Material to process:
=== Begin Enclosure ===
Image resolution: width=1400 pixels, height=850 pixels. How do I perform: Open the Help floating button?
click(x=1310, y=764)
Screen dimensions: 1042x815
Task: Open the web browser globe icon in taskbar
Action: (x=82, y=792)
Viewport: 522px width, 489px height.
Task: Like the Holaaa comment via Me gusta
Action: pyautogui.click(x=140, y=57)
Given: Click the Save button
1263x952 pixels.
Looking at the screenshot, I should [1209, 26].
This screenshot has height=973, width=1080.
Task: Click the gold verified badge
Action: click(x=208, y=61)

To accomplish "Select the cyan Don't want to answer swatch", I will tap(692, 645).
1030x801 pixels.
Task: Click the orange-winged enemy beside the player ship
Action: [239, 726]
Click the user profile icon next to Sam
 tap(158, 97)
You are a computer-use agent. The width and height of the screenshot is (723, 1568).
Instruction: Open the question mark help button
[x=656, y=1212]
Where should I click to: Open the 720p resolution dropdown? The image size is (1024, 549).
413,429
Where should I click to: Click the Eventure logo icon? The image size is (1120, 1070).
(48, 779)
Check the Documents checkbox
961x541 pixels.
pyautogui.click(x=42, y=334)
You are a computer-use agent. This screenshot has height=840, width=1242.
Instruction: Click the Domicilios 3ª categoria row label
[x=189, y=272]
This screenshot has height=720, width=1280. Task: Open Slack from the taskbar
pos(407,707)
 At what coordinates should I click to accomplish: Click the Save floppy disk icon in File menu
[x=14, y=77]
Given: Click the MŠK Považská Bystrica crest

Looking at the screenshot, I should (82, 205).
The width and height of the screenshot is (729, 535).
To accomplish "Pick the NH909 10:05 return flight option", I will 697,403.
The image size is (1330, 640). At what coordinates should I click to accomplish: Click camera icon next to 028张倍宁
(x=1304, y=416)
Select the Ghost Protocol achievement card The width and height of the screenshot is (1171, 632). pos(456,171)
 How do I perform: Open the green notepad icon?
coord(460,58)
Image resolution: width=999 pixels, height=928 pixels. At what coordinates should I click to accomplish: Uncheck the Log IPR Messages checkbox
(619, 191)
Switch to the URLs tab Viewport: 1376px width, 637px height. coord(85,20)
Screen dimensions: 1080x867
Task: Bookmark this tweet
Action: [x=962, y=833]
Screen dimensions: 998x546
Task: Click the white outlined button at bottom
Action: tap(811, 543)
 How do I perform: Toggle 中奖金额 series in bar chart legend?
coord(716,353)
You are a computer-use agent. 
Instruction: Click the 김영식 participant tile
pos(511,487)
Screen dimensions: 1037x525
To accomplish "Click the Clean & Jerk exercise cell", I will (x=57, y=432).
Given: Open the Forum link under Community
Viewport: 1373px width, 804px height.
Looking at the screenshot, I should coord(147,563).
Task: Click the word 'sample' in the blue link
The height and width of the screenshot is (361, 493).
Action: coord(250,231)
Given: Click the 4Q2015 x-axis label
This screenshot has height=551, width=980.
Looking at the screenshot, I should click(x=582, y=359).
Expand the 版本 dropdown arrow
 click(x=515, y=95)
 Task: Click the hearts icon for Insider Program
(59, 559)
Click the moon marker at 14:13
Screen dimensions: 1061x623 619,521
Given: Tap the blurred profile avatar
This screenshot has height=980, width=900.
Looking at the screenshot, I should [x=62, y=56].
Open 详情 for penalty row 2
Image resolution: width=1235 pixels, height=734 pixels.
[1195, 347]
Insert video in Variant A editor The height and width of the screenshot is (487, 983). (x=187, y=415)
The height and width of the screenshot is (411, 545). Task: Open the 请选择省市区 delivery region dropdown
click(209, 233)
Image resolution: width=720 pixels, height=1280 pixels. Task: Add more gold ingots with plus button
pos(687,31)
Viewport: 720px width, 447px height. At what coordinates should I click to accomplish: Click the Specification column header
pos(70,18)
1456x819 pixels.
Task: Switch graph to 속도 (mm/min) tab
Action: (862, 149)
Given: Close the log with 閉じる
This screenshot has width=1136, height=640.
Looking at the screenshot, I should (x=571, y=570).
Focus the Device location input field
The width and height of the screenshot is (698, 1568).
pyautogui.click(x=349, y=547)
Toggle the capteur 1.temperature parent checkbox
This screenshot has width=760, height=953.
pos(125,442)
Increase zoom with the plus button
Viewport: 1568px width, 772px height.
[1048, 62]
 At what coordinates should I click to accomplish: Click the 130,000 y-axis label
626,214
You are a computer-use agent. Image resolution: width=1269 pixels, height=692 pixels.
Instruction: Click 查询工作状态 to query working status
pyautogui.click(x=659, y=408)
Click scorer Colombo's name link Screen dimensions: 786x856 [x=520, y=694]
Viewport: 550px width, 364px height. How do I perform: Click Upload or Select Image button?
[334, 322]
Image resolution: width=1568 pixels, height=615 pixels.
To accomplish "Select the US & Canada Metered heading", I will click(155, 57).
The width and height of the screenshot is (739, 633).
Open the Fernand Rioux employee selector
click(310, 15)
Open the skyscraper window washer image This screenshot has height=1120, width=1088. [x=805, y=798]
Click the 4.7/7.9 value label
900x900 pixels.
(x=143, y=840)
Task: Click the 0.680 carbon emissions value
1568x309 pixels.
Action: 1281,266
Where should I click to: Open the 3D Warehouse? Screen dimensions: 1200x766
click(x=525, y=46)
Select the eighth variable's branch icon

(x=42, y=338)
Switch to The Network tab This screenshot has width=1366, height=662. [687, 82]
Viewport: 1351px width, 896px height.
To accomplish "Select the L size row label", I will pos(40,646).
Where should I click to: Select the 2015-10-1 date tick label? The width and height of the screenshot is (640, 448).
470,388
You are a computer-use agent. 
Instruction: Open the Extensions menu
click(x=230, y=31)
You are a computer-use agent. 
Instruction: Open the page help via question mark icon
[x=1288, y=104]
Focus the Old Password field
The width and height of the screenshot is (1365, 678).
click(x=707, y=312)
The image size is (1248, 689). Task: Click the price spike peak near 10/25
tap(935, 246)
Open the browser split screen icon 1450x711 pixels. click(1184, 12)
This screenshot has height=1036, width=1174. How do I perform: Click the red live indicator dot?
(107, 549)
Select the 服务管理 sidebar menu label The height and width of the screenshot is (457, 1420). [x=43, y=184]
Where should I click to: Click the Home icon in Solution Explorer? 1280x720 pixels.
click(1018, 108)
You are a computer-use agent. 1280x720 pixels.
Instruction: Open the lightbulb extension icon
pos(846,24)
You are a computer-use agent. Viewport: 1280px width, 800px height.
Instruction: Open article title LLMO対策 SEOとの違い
=== End Enclosure ===
Description of the task:
Please work out how many lines of the listing hold the word "Focus" and reply with only that number.

Written solution:
2